§ Task requirements: Copy out the part of the material below that opens with the line containing "Click the Hang" and closes with the line containing "The image size". Leave the pictures out.

§ Records to use:
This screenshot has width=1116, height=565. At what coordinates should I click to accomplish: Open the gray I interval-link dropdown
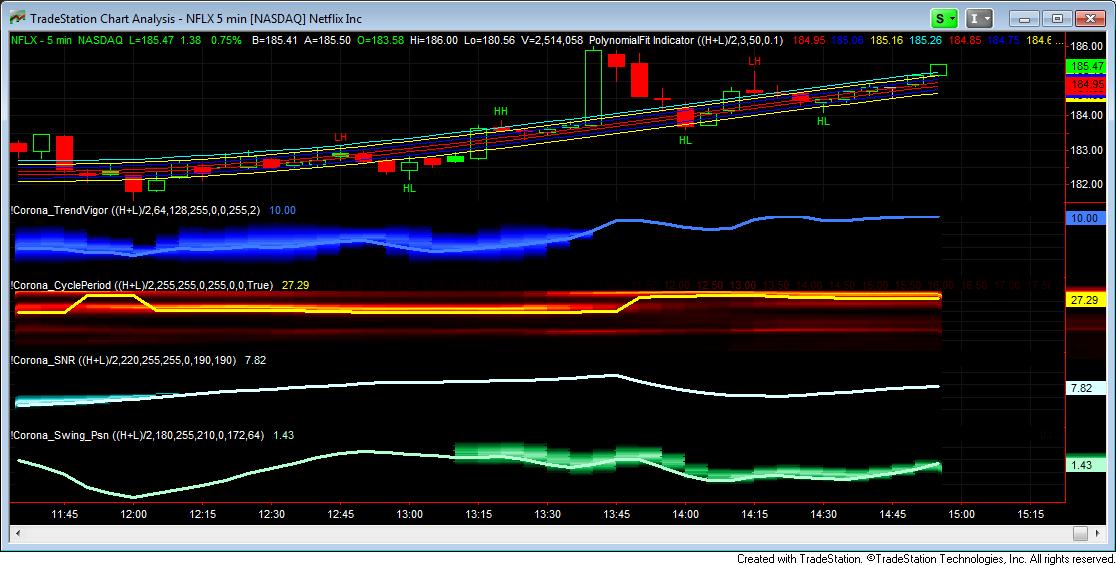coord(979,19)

...

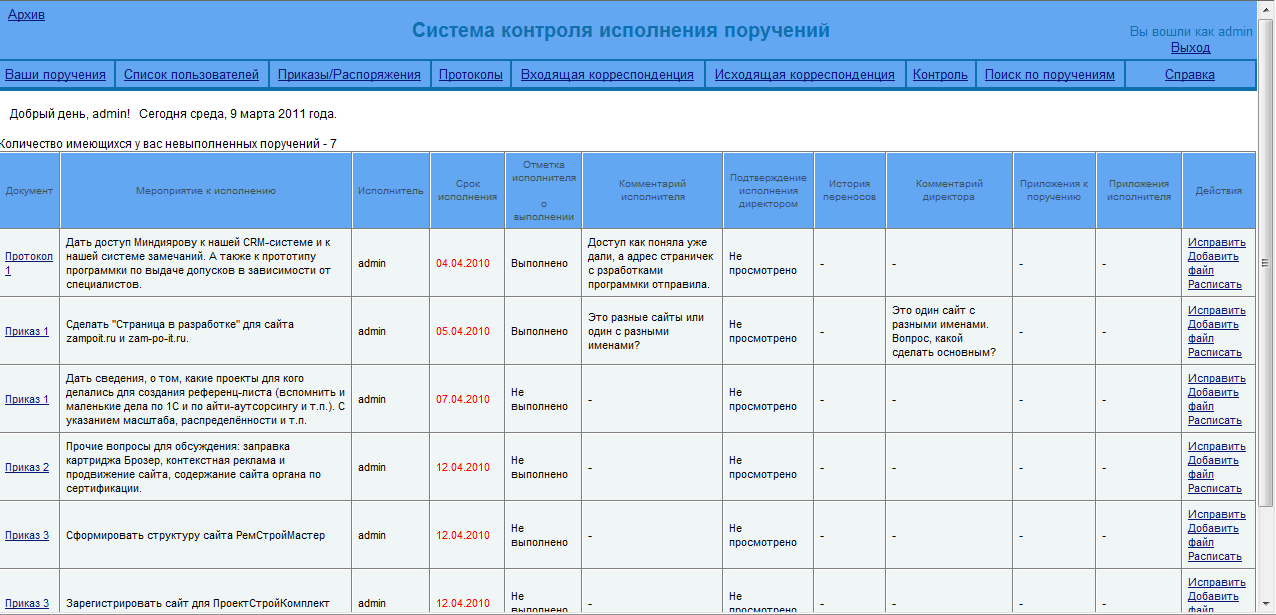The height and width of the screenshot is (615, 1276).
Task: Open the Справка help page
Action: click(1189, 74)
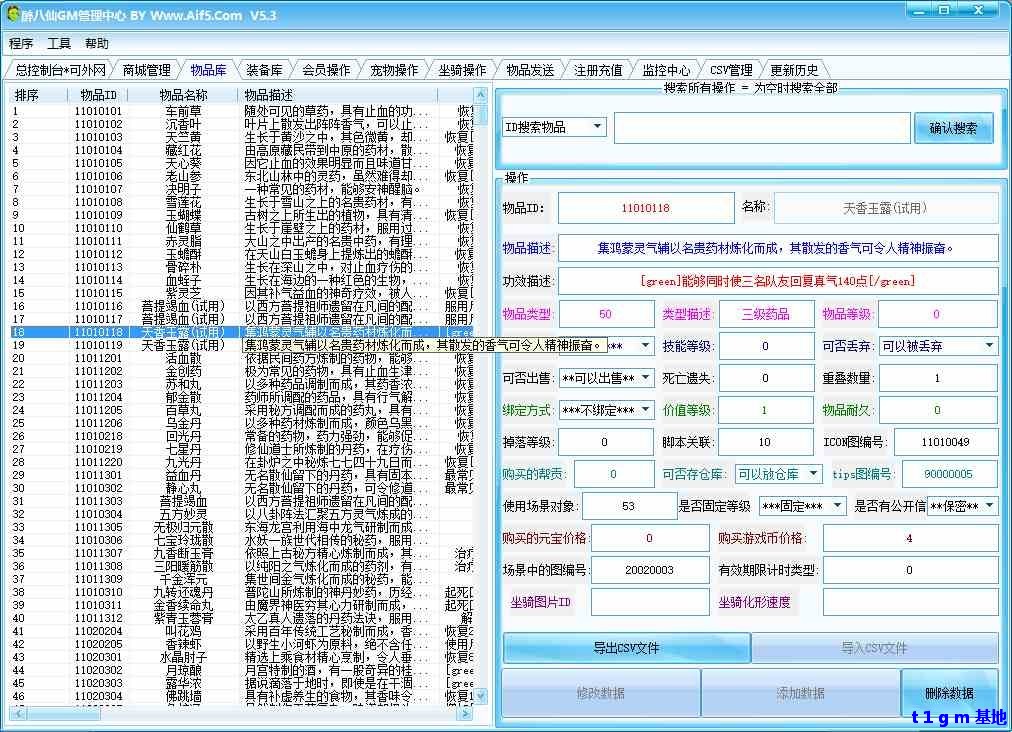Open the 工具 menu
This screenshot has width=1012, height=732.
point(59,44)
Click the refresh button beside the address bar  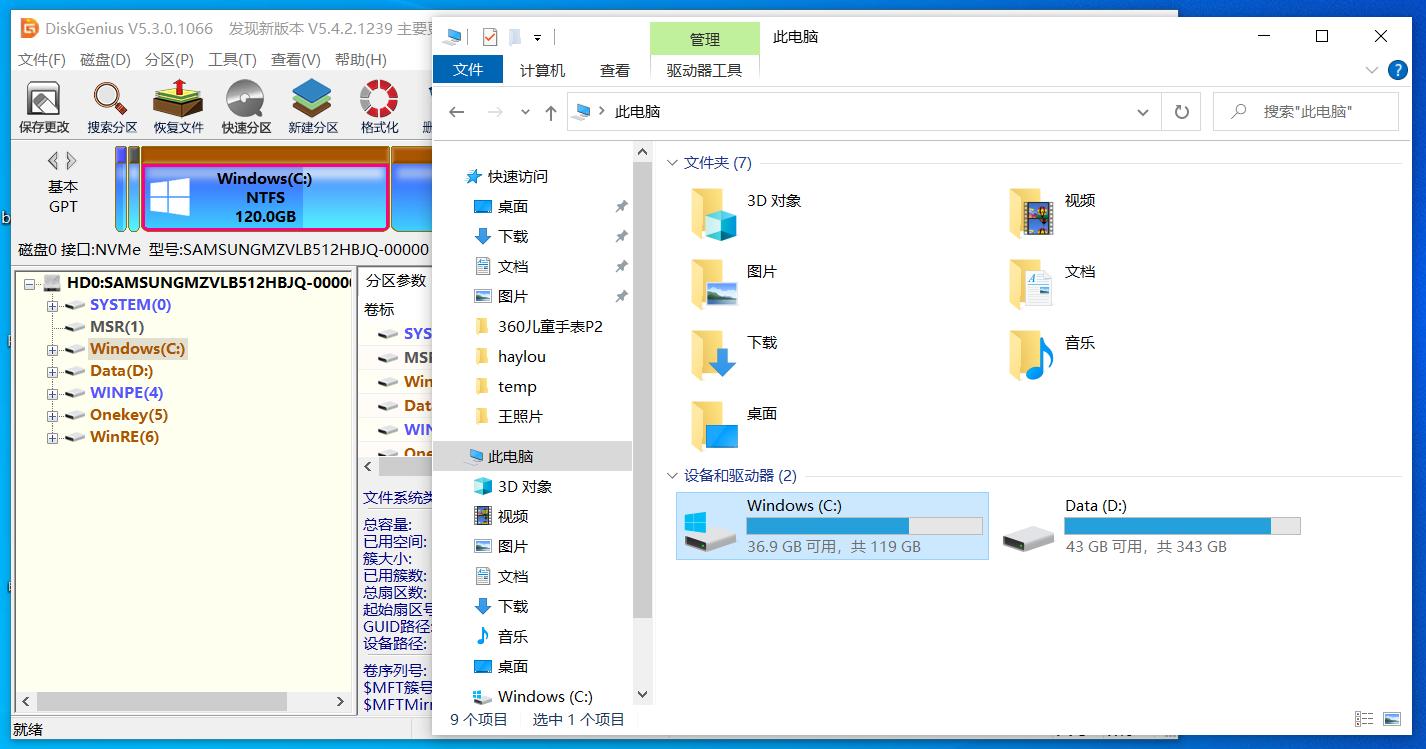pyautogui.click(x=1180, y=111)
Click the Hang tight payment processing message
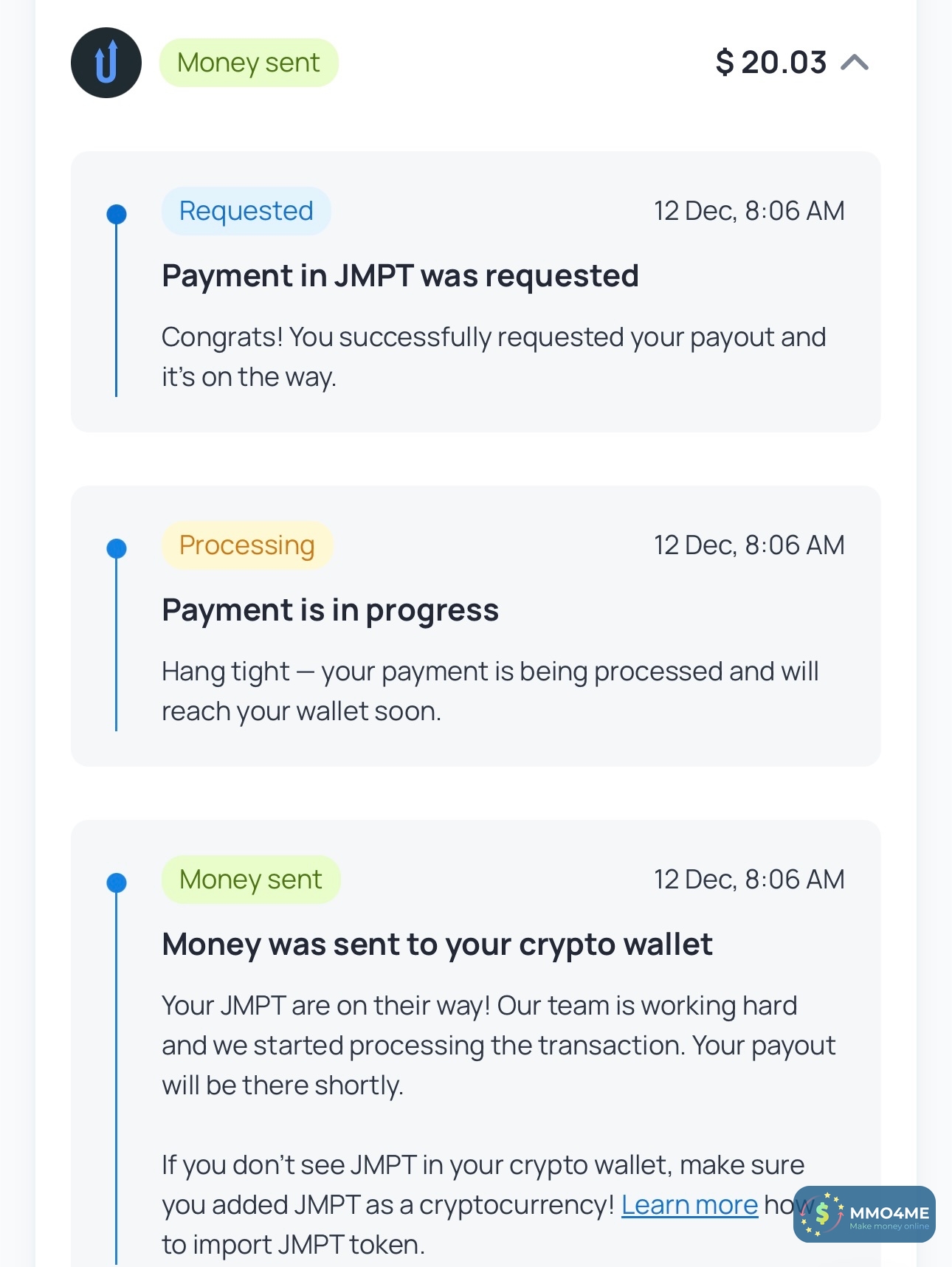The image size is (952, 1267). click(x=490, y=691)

...

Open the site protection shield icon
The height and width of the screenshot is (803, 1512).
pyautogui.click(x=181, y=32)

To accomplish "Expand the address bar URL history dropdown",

§ Solution:
Click the Hang tight payment processing message
The image size is (952, 1267). click(x=490, y=691)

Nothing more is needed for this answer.